- TRY IT: Every line from the line containing "Instruction: Click the" through the end of the data is to be reproduced exactly, excluding pictures.
-------- LISTED ENTRIES
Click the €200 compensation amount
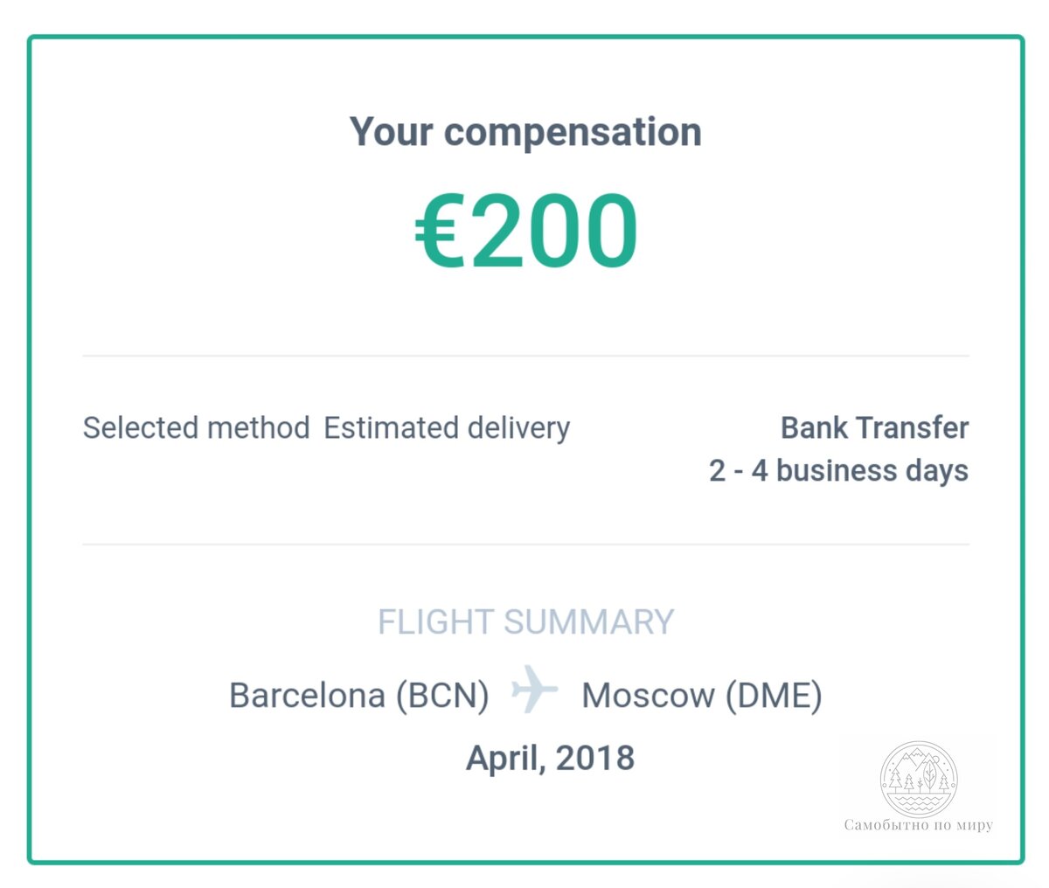point(526,231)
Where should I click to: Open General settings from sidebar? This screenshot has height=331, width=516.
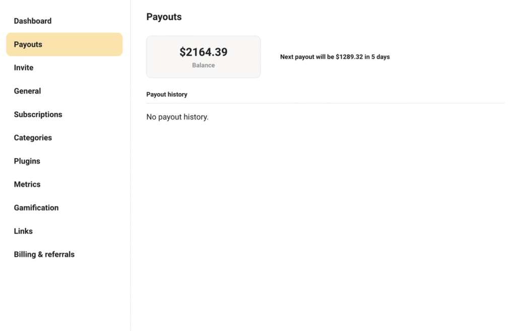click(27, 91)
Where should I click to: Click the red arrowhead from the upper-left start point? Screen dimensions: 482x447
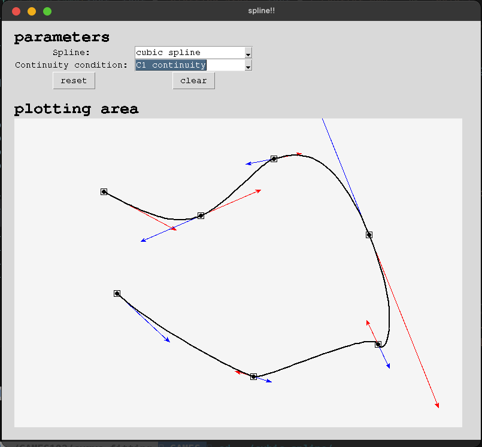pyautogui.click(x=175, y=229)
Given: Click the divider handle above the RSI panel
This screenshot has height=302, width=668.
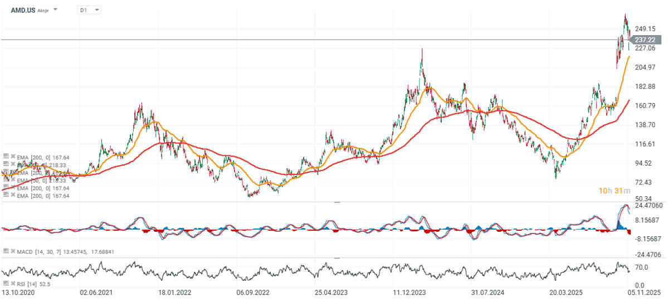Looking at the screenshot, I should pos(336,259).
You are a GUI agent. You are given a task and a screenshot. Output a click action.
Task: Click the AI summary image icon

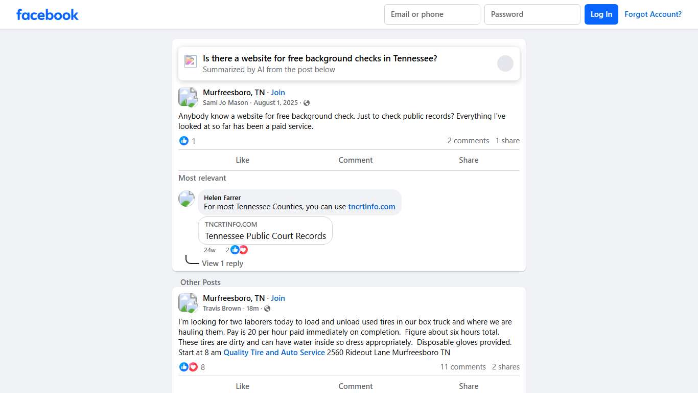click(191, 61)
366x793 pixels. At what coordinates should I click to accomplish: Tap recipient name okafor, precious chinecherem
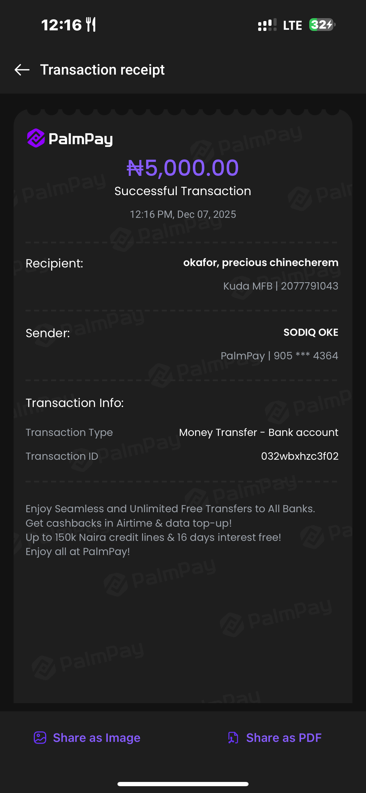[261, 263]
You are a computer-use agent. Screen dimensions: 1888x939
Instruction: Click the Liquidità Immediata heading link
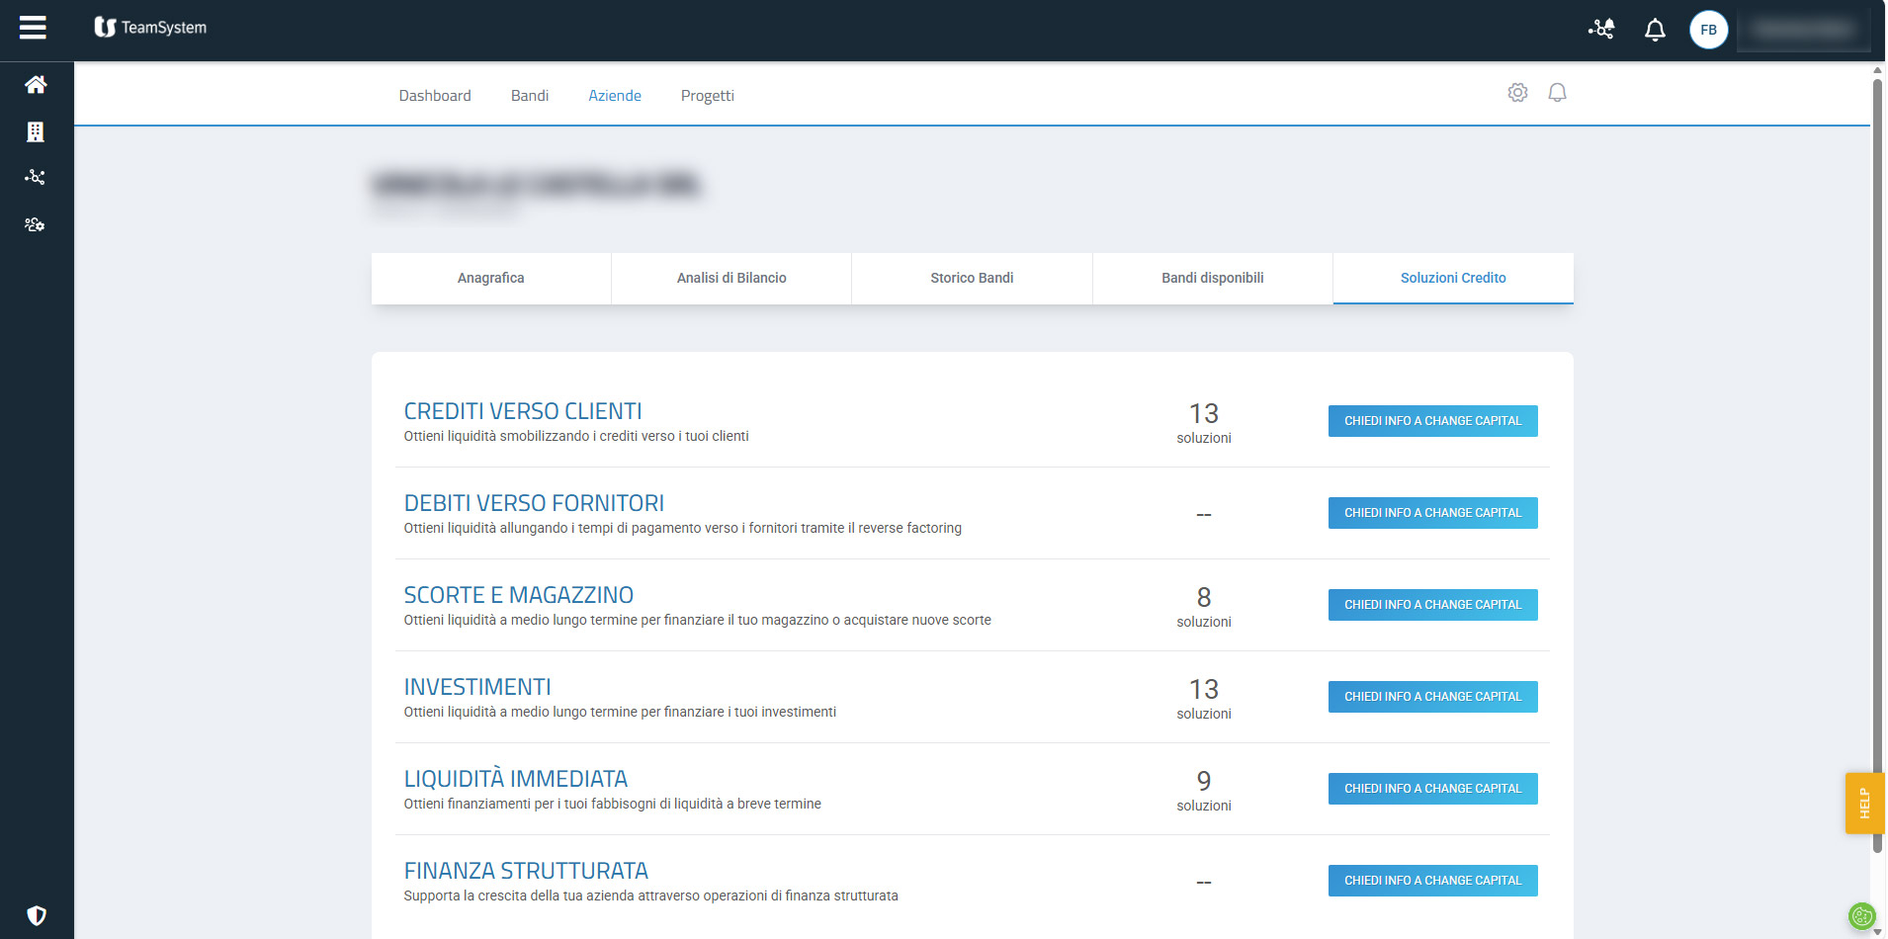pyautogui.click(x=515, y=779)
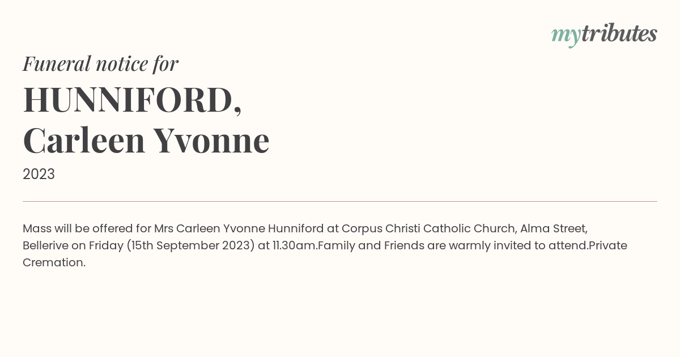Click the "Carleen Yvonne" name heading
This screenshot has height=357, width=680.
[x=146, y=140]
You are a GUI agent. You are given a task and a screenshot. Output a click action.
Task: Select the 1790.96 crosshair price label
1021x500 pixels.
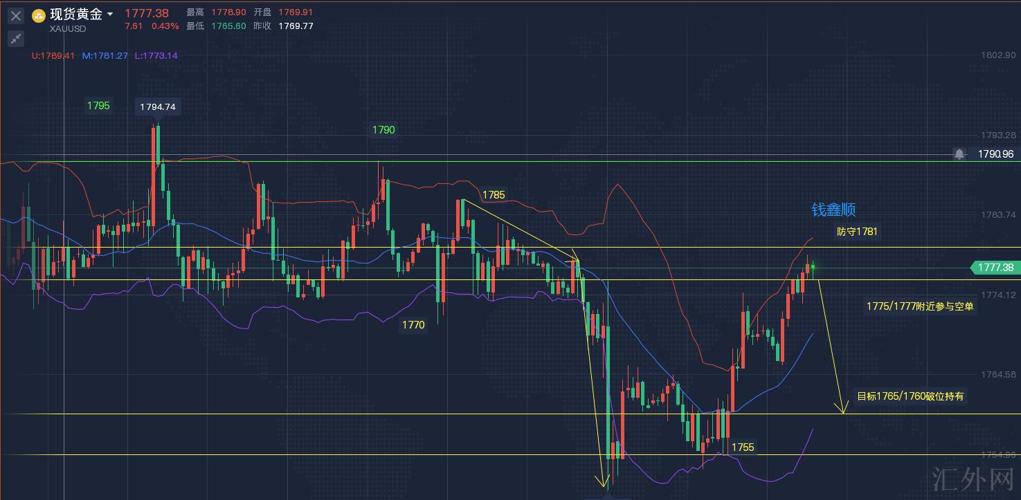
----------------
- ANSWER SPACE:
Instruction: Click the Liquidità Immediata heading link
pyautogui.click(x=515, y=779)
Click the "Carleen Yvonne" name heading
This screenshot has height=357, width=680.
[x=146, y=140]
You are a GUI agent. You are given a task and a screenshot. Output a click action.
Task: Select the 1790.96 crosshair price label
1021x500 pixels.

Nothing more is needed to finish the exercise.